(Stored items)
******************************

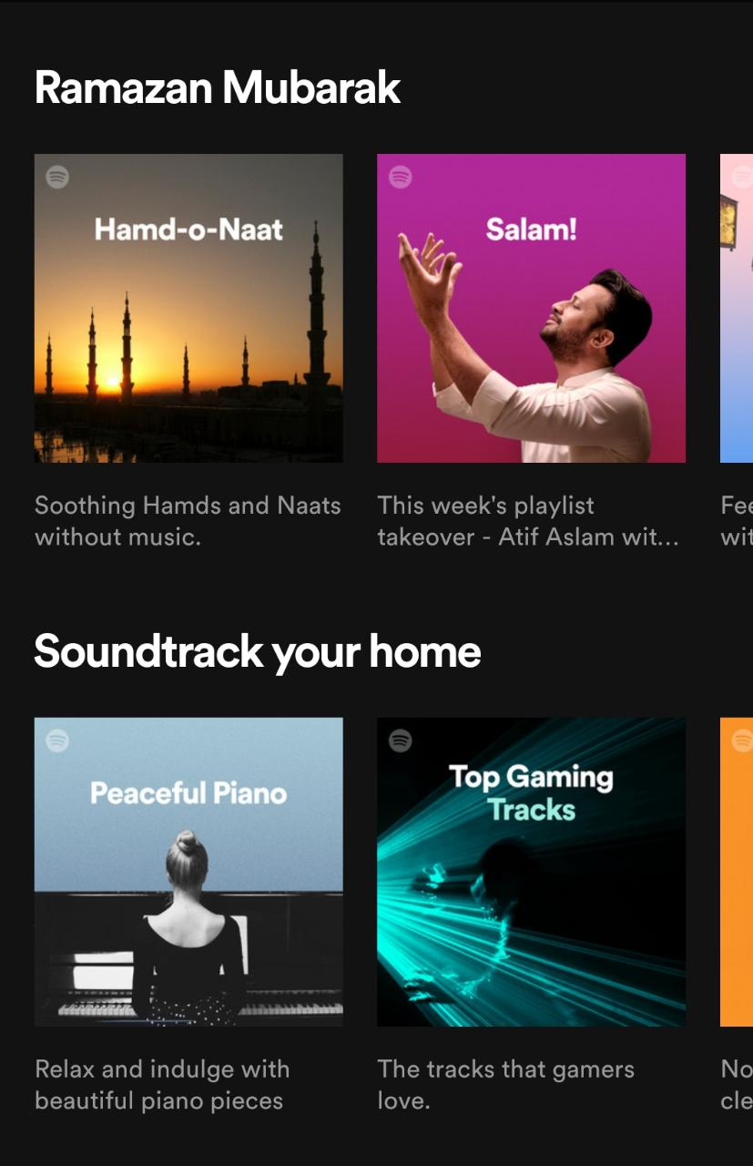Image resolution: width=753 pixels, height=1166 pixels.
Task: Click Spotify logo on Peaceful Piano cover
Action: tap(57, 741)
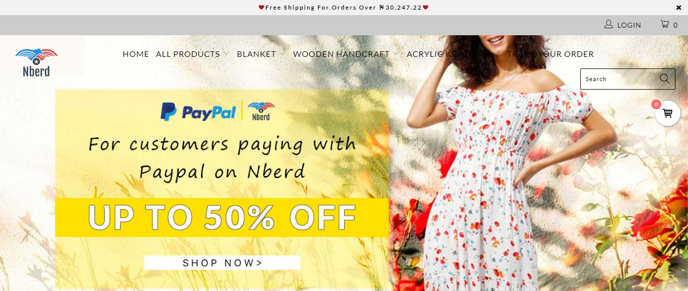
Task: Expand the BLANKET dropdown chevron
Action: [282, 54]
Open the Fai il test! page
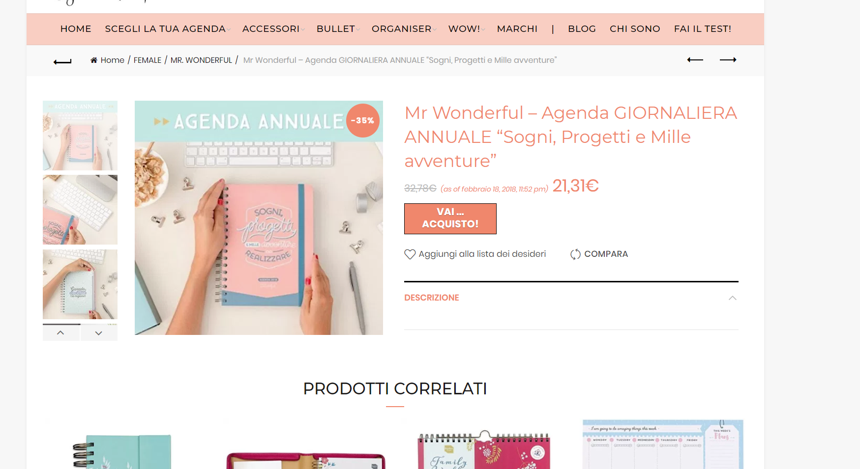 point(702,29)
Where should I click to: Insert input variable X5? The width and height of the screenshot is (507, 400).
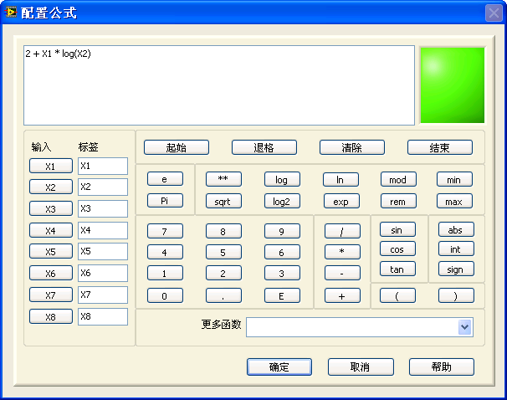51,252
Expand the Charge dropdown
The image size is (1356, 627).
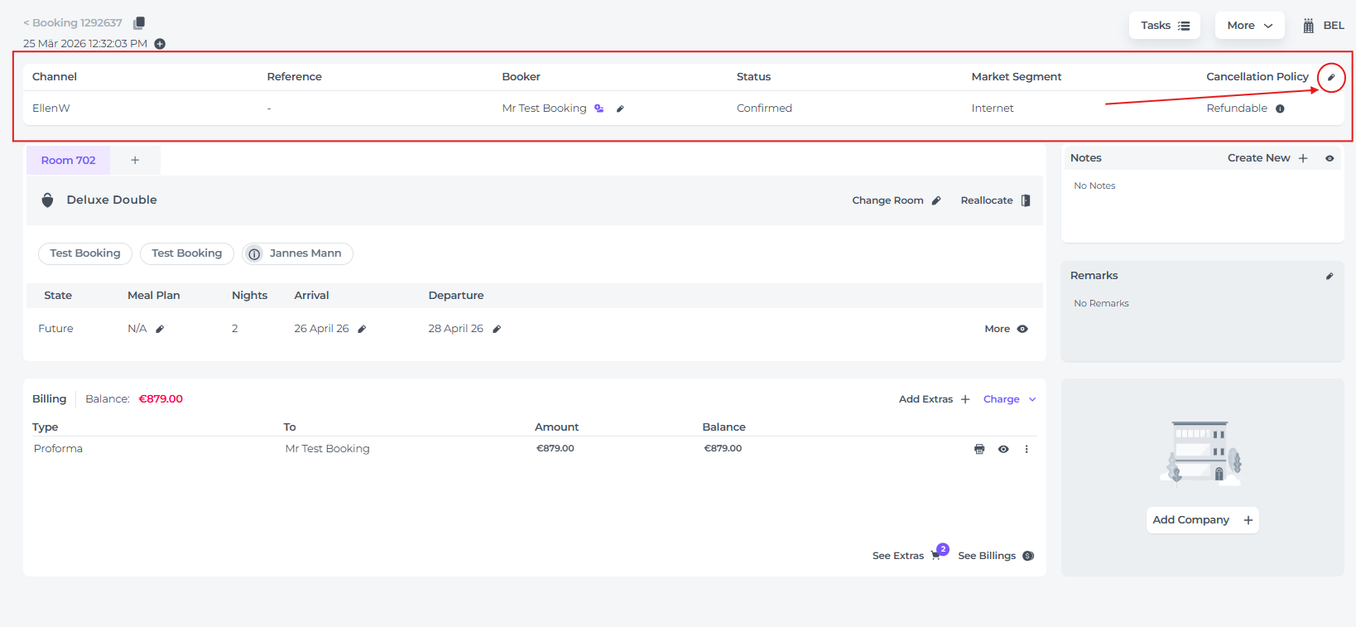pos(1009,399)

******************************

TASK REQUIREMENTS:
All lines from the one that contains "Where should I" through the last line of the data should be retyped exactly, with the pictures left out.

EXERCISE SOLUTION:
Where should I click to: Insert input variable X5? The width and height of the screenshot is (507, 400).
51,252
Expand the Charge dropdown
The image size is (1356, 627).
pos(1009,399)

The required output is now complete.